Plus encore, Novak Djokovic renaît à l’ambition sans son père tennistique, sans le coach avec lequel il a remporté tous ses succès et ses combats, dont 20 titres du Grand Chelem. Marian Vajda était un peu tout cela à la fois: le coach, le patriarche et le souffre-douleur.
Les deux hommes ont annoncé la fin de leur collaboration en mars dernier, officiellement parce que Vajda voulait passer davantage de temps avec sa famille (dans le langage professionnel, l'expression consacrée est qu'il a souhaité donner une nouvelle orientation à sa carrière).
Leur relation avait connu une première interruption en 2017, après que Djokovic ait perdu la flamme et un peu, aussi, sa femme. Il avait licencié tout son staff pour échapper à la tyrannie du résultat, il avait séché les courts et trouvé refuge dans les jardins botaniques, où il était tombé dans les bras de Pepe Imaz, un vendeur d’accolades.
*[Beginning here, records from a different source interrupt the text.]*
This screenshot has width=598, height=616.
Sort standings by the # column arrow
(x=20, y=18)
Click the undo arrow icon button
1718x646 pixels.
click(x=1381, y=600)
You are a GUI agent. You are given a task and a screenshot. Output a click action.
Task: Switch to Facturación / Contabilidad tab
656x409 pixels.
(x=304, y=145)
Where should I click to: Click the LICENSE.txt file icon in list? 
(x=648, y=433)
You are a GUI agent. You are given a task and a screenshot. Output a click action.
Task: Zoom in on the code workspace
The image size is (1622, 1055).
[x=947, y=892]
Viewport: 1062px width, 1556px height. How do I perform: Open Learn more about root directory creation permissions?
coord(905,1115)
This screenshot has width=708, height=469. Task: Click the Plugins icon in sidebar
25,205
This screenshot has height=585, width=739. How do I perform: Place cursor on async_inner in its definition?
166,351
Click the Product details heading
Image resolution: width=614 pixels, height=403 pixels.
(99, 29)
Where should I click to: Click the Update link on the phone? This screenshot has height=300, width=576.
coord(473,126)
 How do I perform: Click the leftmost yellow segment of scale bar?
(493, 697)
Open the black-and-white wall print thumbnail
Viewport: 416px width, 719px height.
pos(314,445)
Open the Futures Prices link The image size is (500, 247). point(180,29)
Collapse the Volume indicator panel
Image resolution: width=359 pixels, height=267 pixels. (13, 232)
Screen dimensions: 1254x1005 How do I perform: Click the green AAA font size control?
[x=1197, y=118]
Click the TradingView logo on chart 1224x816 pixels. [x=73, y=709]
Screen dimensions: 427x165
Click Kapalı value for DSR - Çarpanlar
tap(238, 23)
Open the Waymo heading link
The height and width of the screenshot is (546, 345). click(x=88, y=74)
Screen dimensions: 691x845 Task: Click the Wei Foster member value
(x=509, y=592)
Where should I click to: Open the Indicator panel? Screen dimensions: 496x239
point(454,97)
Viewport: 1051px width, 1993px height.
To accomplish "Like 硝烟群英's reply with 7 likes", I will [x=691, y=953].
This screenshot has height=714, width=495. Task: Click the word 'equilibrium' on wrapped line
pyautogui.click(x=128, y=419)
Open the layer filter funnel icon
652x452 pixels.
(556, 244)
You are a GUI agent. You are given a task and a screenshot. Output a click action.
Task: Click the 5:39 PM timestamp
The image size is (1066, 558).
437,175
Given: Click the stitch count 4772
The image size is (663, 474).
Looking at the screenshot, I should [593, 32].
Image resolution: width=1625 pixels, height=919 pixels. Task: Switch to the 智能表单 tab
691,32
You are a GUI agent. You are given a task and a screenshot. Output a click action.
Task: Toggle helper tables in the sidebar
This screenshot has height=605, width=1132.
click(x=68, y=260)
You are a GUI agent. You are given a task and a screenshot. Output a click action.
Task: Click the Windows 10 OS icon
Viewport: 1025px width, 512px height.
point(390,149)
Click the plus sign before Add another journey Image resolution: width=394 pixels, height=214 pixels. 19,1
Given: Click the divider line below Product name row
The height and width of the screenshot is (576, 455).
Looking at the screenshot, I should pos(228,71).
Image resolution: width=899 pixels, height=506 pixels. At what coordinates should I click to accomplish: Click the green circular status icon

Imaz lui a promis la paix intérieure, et Djoko est devenu un vrai homme d’intérieur, bien rangé et propret. Lui qui s’était construit dans la confrontation, avec une rage de vaincre hors norme, a passé 18 mois à faire le gentil, jusqu’à la faute professionnelle: des points offerts, des défaites concédées, des déceptions vite essuyées.
Puis Vajda est revenu - alléluia! - après dix mois d’une dérive continuelle. Papa a ramené l’enfant prodige sur le chemin des courts, sans papouilles ni mantras, et Djoko s’est remis à gagner de plus belle. «La présence de Vajda a ramené tout un vécu à la surface, témoignait Stan Wawrinka, alors partenaire d’entraînement du Serbe. Novak n’est pas tellement devenu meilleur. Mais Vajda lui a dit qu’il pouvait gagner et, forcément, après tout ce qu’ils avaient réussi ensemble, Novak l’a cru.»
Aujourd’hui, Djokovic repart seul, peut-être plus seul que jamais. Il a déjà connu des grandes phases de vulnérabilité, dans sa vie comme dans sa santé, mais aussi à certaines apogées de son impopularité mondiale (notamment au Masters 2019 lorsque, après une ovation du public londonien sur une faute directe, il a baissé la tête et s’est incliné inexorablement devant Roger Federer).
Le Djoker peut toujours s’en sortir avec un bon mot, avec ses pitreries de gremlin sarcastique. Mais personne ne sait ce qu'il y a dans son jeu. Si son coup droit peut mieux avancer. Si ses qualités de relanceur sont toujours aussi exceptionnelles. Si sa défense peut résister à la volonté puissante d’un Alcaraz ou, même, d’un Nadal des grandes cavalcades. Si sa tête peut suivre autant d'évolutions en même temps, celle du tennis moderne et de son propre karma, à mener des batailles contre la terre entière sans avoir l’énergie de les gagner toutes.
Mardi, il a remporté courageusement un deuxième set de 83 minutes (7-6), avant de sombrer à nouveau (1-6). Il y avait quelque chose de glaçant dans son rictus. Son visage était froid. En bon Vaudois, il faisait une cramine.